YOUR GOAL: Exact copies of all the records are to be output.
INPUT DATA: Begin
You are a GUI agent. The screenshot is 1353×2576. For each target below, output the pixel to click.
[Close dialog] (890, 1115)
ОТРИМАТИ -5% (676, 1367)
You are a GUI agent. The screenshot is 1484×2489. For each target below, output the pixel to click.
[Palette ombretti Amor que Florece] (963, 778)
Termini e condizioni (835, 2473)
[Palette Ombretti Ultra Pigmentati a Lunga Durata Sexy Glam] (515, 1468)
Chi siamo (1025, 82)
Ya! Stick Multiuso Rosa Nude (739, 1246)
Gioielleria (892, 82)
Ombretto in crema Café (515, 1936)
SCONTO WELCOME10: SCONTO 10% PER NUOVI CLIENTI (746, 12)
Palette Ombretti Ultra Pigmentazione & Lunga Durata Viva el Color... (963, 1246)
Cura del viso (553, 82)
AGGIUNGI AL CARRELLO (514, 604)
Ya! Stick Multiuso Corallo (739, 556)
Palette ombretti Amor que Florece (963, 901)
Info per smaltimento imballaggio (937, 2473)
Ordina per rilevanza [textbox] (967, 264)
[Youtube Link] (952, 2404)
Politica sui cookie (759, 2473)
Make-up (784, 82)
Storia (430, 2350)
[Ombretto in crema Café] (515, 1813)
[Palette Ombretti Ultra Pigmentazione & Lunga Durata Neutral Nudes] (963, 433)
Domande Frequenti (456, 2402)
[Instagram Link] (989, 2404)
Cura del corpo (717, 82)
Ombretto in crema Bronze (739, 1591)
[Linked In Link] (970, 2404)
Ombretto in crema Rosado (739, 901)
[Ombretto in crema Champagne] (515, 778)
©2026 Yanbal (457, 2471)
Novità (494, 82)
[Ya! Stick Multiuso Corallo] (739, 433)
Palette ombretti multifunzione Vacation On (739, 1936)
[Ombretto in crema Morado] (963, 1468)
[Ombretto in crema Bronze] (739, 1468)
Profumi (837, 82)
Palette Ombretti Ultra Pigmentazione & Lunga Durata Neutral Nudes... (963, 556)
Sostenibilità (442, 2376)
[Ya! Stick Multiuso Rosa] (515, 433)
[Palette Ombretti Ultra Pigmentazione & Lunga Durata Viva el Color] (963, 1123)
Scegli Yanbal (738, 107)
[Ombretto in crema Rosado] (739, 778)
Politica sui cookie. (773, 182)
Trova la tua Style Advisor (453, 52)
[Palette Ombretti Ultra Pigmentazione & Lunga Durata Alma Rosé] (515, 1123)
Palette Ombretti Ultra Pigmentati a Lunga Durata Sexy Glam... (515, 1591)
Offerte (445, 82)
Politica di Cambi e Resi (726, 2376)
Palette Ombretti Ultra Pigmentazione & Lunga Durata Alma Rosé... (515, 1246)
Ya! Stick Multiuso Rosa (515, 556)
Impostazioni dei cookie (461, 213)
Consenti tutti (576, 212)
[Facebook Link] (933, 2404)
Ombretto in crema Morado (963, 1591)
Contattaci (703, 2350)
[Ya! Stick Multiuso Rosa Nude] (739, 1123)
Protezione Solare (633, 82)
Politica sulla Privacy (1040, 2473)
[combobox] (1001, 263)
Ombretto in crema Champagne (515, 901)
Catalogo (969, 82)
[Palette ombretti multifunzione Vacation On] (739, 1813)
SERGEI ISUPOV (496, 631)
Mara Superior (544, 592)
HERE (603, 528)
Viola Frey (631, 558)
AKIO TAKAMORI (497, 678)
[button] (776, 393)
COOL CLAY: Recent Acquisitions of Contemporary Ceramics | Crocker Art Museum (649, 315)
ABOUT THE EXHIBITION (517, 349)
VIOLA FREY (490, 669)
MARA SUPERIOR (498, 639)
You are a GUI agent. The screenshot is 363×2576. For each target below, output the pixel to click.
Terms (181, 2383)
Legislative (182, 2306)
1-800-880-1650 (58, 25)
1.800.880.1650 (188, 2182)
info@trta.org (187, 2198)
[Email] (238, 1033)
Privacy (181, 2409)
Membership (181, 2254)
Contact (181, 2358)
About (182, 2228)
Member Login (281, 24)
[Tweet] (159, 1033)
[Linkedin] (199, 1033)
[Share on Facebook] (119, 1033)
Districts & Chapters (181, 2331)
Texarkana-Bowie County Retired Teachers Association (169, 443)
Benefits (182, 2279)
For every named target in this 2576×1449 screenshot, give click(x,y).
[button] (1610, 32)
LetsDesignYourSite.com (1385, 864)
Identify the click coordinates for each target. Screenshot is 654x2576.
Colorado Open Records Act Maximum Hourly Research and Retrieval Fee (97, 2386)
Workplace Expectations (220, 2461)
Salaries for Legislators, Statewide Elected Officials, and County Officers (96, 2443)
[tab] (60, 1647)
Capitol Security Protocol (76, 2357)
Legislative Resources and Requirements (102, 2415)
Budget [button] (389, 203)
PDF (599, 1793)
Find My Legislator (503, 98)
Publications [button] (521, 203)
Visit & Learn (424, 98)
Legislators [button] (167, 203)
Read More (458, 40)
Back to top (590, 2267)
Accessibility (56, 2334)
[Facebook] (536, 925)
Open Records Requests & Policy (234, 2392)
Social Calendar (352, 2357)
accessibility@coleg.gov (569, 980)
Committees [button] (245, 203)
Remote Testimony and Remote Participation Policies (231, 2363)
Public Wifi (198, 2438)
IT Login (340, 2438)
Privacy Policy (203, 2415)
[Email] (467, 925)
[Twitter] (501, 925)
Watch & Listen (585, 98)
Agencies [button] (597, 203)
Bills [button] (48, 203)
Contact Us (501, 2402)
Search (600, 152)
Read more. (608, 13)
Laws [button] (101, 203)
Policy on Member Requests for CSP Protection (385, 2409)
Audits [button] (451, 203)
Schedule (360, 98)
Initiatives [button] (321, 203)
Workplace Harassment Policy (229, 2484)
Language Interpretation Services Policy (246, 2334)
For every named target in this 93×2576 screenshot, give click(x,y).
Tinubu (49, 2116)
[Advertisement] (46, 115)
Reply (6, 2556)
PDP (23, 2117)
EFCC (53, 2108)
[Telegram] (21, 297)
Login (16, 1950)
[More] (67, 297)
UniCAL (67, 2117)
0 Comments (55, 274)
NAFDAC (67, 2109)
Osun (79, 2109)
INPUT DATA: End
SOLUTION FOR THIS EXERCISE:
You are a GUI agent. The screenshot is 1353×2576. For each target below, output the pixel to click.
[Close dialog] (890, 1115)
ОТРИМАТИ -5% (676, 1367)
You are a GUI agent. The screenshot is 1484×2489. For each target below, output the pixel to click.
[Palette ombretti Amor que Florece] (963, 778)
Termini e condizioni (835, 2473)
[Palette Ombretti Ultra Pigmentati a Lunga Durata Sexy Glam] (515, 1468)
Chi siamo (1025, 82)
Ya! Stick Multiuso Rosa Nude (739, 1246)
Gioielleria (892, 82)
Ombretto in crema Café (515, 1936)
SCONTO WELCOME10: SCONTO 10% PER NUOVI CLIENTI (746, 12)
Palette Ombretti Ultra Pigmentazione & Lunga Durata Viva el Color... (963, 1246)
Cura del viso (553, 82)
AGGIUNGI AL CARRELLO (514, 604)
Ya! Stick Multiuso Corallo (739, 556)
Palette ombretti Amor que Florece (963, 901)
Info per smaltimento imballaggio (937, 2473)
Ordina per rilevanza [textbox] (967, 264)
[Youtube Link] (952, 2404)
Politica sui cookie (759, 2473)
Make-up (784, 82)
Storia (430, 2350)
[Ombretto in crema Café] (515, 1813)
[Palette Ombretti Ultra Pigmentazione & Lunga Durata Neutral Nudes] (963, 433)
Domande Frequenti (456, 2402)
[Instagram Link] (989, 2404)
Cura del corpo (717, 82)
Ombretto in crema Bronze (739, 1591)
[Linked In Link] (970, 2404)
Ombretto in crema Rosado (739, 901)
[Ombretto in crema Champagne] (515, 778)
©2026 Yanbal (457, 2471)
Novità (494, 82)
[Ya! Stick Multiuso Corallo] (739, 433)
Palette ombretti multifunzione Vacation On (739, 1936)
[Ombretto in crema Morado] (963, 1468)
[Ombretto in crema Bronze] (739, 1468)
Profumi (837, 82)
Palette Ombretti Ultra Pigmentazione & Lunga Durata Neutral Nudes... (963, 556)
Sostenibilità (442, 2376)
[Ya! Stick Multiuso Rosa] (515, 433)
[Palette Ombretti Ultra Pigmentazione & Lunga Durata Viva el Color] (963, 1123)
Scegli Yanbal (738, 107)
[Ombretto in crema Rosado] (739, 778)
Politica sui cookie. (773, 182)
Trova la tua Style Advisor (453, 52)
[Palette Ombretti Ultra Pigmentazione & Lunga Durata Alma Rosé] (515, 1123)
Palette Ombretti Ultra Pigmentati a Lunga Durata Sexy Glam... (515, 1591)
Offerte (445, 82)
Politica di Cambi e Resi (726, 2376)
Palette Ombretti Ultra Pigmentazione & Lunga Durata Alma Rosé... (515, 1246)
Ya! Stick Multiuso Rosa (515, 556)
Impostazioni dei cookie (461, 213)
Consenti tutti (576, 212)
[Facebook Link] (933, 2404)
Ombretto in crema Morado (963, 1591)
Contattaci (703, 2350)
[Ya! Stick Multiuso Rosa Nude] (739, 1123)
Protezione Solare (633, 82)
Politica sulla Privacy (1040, 2473)
[combobox] (1001, 263)
Ombretto in crema Champagne (515, 901)
Catalogo (969, 82)
[Palette ombretti multifunzione Vacation On] (739, 1813)
SERGEI ISUPOV (496, 631)
Mara Superior (544, 592)
HERE (603, 528)
Viola Frey (631, 558)
AKIO TAKAMORI (497, 678)
[button] (776, 393)
COOL CLAY: Recent Acquisitions of Contemporary Ceramics | Crocker Art Museum (649, 315)
ABOUT THE EXHIBITION (517, 349)
VIOLA FREY (490, 669)
MARA SUPERIOR (498, 639)
You are a GUI agent. The screenshot is 363×2576. For each target below, output the pixel to click.
Terms (181, 2383)
Legislative (182, 2306)
1-800-880-1650 (58, 25)
1.800.880.1650 (188, 2182)
info@trta.org (187, 2198)
[Email] (238, 1033)
Privacy (181, 2409)
Membership (181, 2254)
Contact (181, 2358)
About (182, 2228)
Member Login (281, 24)
[Tweet] (159, 1033)
[Linkedin] (199, 1033)
[Share on Facebook] (119, 1033)
Districts & Chapters (181, 2331)
Texarkana-Bowie County Retired Teachers Association (169, 443)
Benefits (182, 2279)
For every named target in this 2576×1449 screenshot, give click(x,y).
[button] (1610, 32)
LetsDesignYourSite.com (1385, 864)
Identify the click coordinates for each target. Screenshot is 654x2576.
Colorado Open Records Act Maximum Hourly Research and Retrieval Fee (97, 2386)
Workplace Expectations (220, 2461)
Salaries for Legislators, Statewide Elected Officials, and County Officers (96, 2443)
[tab] (60, 1647)
Capitol Security Protocol (76, 2357)
Legislative Resources and Requirements (102, 2415)
Budget [button] (389, 203)
PDF (599, 1793)
Find My Legislator (503, 98)
Publications [button] (521, 203)
Visit & Learn (424, 98)
Legislators [button] (167, 203)
Read More (458, 40)
Back to top (590, 2267)
Accessibility (56, 2334)
[Facebook] (536, 925)
Open Records Requests & Policy (234, 2392)
Social Calendar (352, 2357)
accessibility@coleg.gov (569, 980)
Committees [button] (245, 203)
Remote Testimony and Remote Participation Policies (231, 2363)
Public Wifi (198, 2438)
IT Login (340, 2438)
Privacy Policy (203, 2415)
[Email] (467, 925)
[Twitter] (501, 925)
Watch & Listen (585, 98)
Agencies [button] (597, 203)
Bills [button] (48, 203)
Contact Us (501, 2402)
Search (600, 152)
Read more. (608, 13)
Laws [button] (101, 203)
Policy on Member Requests for CSP Protection (385, 2409)
Audits [button] (451, 203)
Schedule (360, 98)
Initiatives [button] (321, 203)
Workplace Harassment Policy (229, 2484)
Language Interpretation Services Policy (246, 2334)
For every named target in this 93×2576 screenshot, give click(x,y).
Tinubu (49, 2116)
[Advertisement] (46, 115)
Reply (6, 2556)
PDP (23, 2117)
EFCC (53, 2108)
[Telegram] (21, 297)
Login (16, 1950)
[More] (67, 297)
UniCAL (67, 2117)
0 Comments (55, 274)
NAFDAC (67, 2109)
Osun (79, 2109)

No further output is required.